Why Real Estate Taxes May Go Up After Closing

Why Real Estate Taxes May Go Up After Closing

Why would real estate taxes go up after closing? When closing on a home purchase there are a couple of things to consider about the real estate taxes. One thing to consider is that normally when qualifying a buyer for a home purchase and in setting up an escrow account the taxes of record are used. That means if the property being purchased is valued much less than what one is paying for the home the taxes will be based on the current value not the sale price. This can be confusing when utilizing an escrow account for taxes. And, another thing,  it can be beneficial for someone who has a tight debt to income ratio. 


For instance if a home is currently valued at $100,000 but a buyer pays $130,000 for the home the taxes the lender escrows will be based on the $100,000 value.  At the time of closing all the lender knows is the current value and the taxes of record. That is the value they use to set up the escrow account and qualify the borrower for PITI (principal, interest, taxes and insurance).


You can imagine a lender sets up the monthly escrow to reflect the tax value at closing. However, when the new year rolls around the tax records are revised to show the purchase price. In our scenario the taxes will be higher than the lender has escrowed for. This results in a shortage in the account to pay the taxes when they come due AND an increase in the monthly payment because the lender will begin to escrow taxes for the purchase price.

Usually a lender will pay the taxes even if the account is short and send a notice to the home buyer allowing them to pay the shortage in a lump sum or stretch it out over the next year.  The important thing is to be educated about this facet of an escrow account so it is not a surprise if and when it happens. 
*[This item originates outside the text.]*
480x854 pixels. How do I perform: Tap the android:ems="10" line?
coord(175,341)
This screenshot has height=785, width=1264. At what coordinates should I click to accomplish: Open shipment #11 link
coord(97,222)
In my Northern Kentucky market the county tax bills typically come out in October. City taxes can vary. I always discuss with home buyers the basis on which the lender is collecting taxes and forewarn them if they should start setting aside funds to pay a higher bill in the future (in the case of buying a home that is taxed much lower than the sale price).

A very common situation is if you purchase a home from an elderly person they have a homestead exemption that results in lower taxes for them and from which you would benefit perhaps the first year. This is often the case, but eventually the home is valued at the purchase price at the tax office. Best practice: Pay attention to the current value when you close on a home purchase so you'll know if your taxes will be going up the next year.  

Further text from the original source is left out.